État de la faune aviaire en Gaspésie : même nombre d’espèces pour moins d’individus
Gaspé | La Gaspésie bénéficie de conditions climatiques uniques et d’une variété de paysages propre à son territoire. En vertu de ce microclimat, la péninsule gaspésienne jouit aussi d’une richesse inégalée en matière de faune. Or, y a-t-il plus ou moins d'oiseaux qu'il y a 10 ou 20 ans en Gaspésie? Comment se portent nos oiseaux, d’une MRC à l’autre?
Très globalement, on peut dire qu’il y a moins d’oiseaux en Gaspésie qu’il y a 25 ans. On observe à peu près le même nombre d’espèces, mais moins d’individus », relate Pierre Poulin, vice-président du Club des ornithologues de la Gaspésie. Les oiseaux, dont les canards, se portent bien, excepté le canard pilet et le harle huppé, qui enregistrent de fortes baisses de 62 % et 67 % respectivement. Ces chiffres sont toutefois provinciaux.
De décembre à février, environ 90 espèces d’oiseaux ont été observées en Gaspésie. Les changements climatiques ont-ils aussi un lien avec cette réalité? « Cela est difficilement mesurable, disent de concert Bernard Arseneault, aussi du Club des ornithologues de la Gaspésie, et Pierre Poulin, car les effets du réchauffement climatique sont difficiles à évaluer ».
Toutefois, ils sont déjà perceptibles, notamment chez la colonie de fous de Bassan, oiseaux iconiques de la Gaspésie. Deuxième colonie en importance en Amérique du Nord, elle connaît une véritable diminution depuis 2012. Les adultes de la colonie du Parc de l’Île-Bonaventure-et-du-Rocher-Percé ont de la difficulté à rendre leurs rejetons aptes à acquérir leur autonomie, faute de nourriture.

Problème A: Selon l'extrait sur la faune aviaire gaspésienne, depuis quelle année la colonie de fous de Bassan connaît-elle une véritable diminution ?
Problème B: Rédigez la suite de l'extrait sur la faune aviaire gaspésienne à partir de sa dernière phrase.
Le matériel qui suit constitue un ensemble distinct de l'extrait sur la faune aviaire gaspésienne.

Matériel fourni:
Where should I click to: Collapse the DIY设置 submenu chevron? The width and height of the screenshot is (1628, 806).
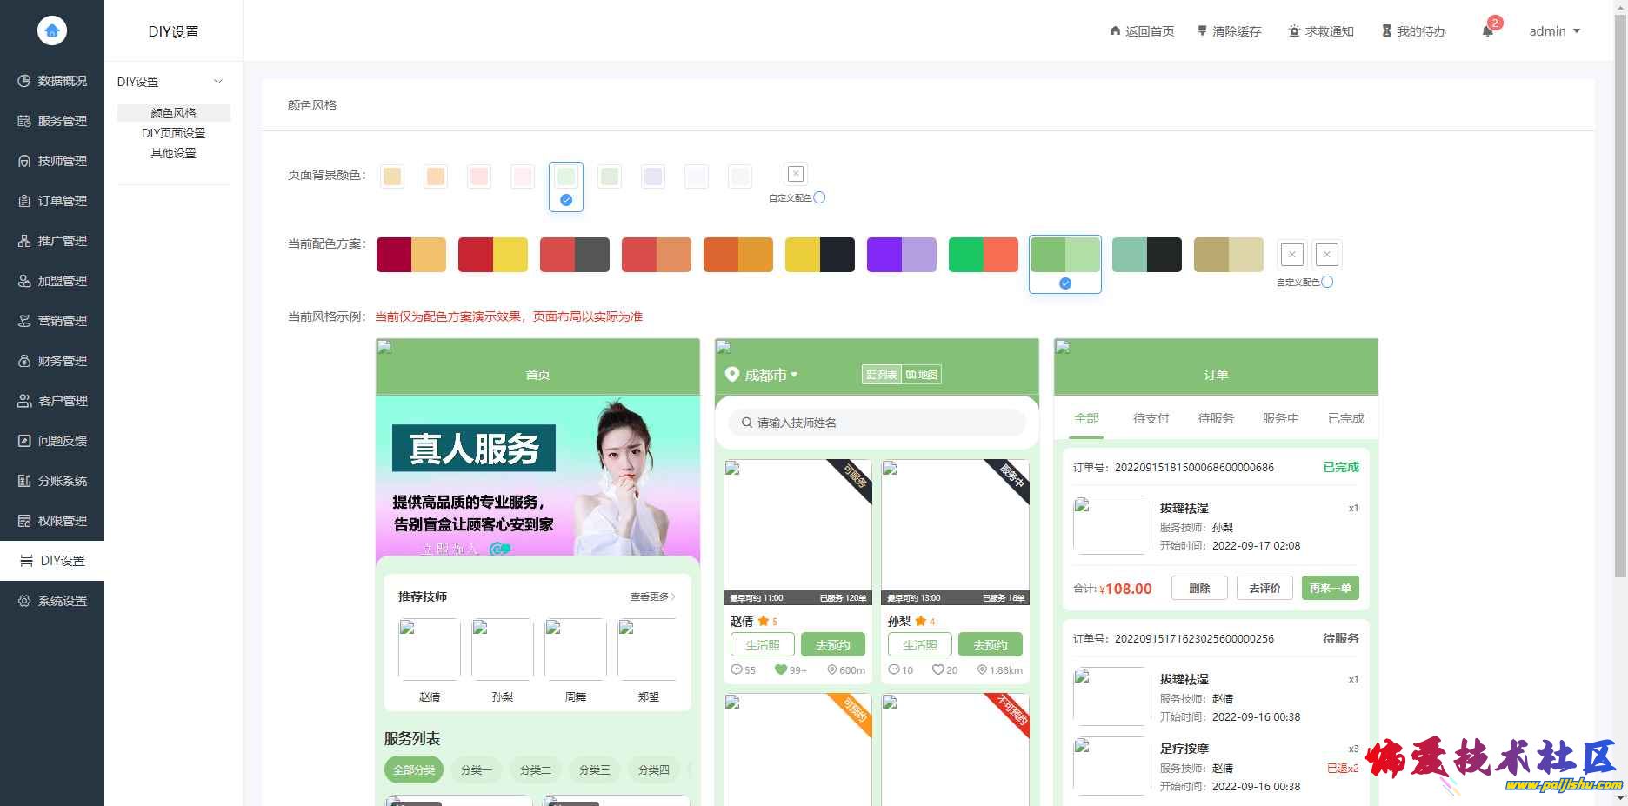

Résultat final A: Depuis 2012.

Résultat final B:
« Leur nourriture est moins accessible, elle est trop loin de leur colonie, alors les adultes s’éloignent et les jeunes sont abandonnés », ajoute Pierre Poulin. Ainsi, ce manque de nourriture à des moments-clés du développement des fous de Bassan peut être causé par le réchauffement climatique des eaux et, par ricochet, le déplacement des poissons.
Chaque année, le Club des ornithologues du Québec fait un décompte durant la période des Fêtes. Intitulé RON, pour recensement des oiseaux de Noël, les résultats sont influencés par le nombre d’observateurs sur le terrain, l’état des glaces, la température et l’abondance de nourriture.
« En 2019, par exemple, à New Richmond, observe Pierre Poulin, la pluie était de la partie. Donc, les résultats ont été plus faibles. Il est difficile de voir de véritables tendances de population selon les RON à mon avis. »
Entre 2014 et 2019, le nombre d’espèces observées a légèrement chuté, passant de 59 à 53. Le nombre d’individus a lui aussi diminué, passant de 3710 à 2511. Il y a des espèces indigènes, c’est-à-dire qui sont observables depuis longtemps en Gaspésie. Les fous de Bassan font partie de cette catégorie. Le grand cormoran est également observé dans le secteur de Percé et se déplace jusque dans la baie des Chaleurs l’hiver.
Certaines espèces sont en croissance, d’autres en déclin. Les hirondelles, par exemple, connaissent un déclin dû à la présence des pesticides. « C’est vraiment à cause des pratiques agricoles, relate Bernard Arsenault. L’épandage de pesticides, c’est fait pour tuer les insectes. S’il y a moins d’insectes, il y a moins d’oiseaux qui s’en nourrissent, comme les hirondelles, étant donné que ce sont des insectivores. »
L’hirondelle de rivage et l’hirondelle rustique sont deux espèces qui ont été désignées comme espèce menacées. Leur population a baissé d’au moins 90 % au cours des 40 dernières années. Le martinet ramoneur est également une espèce que l’on observe moins dans la région.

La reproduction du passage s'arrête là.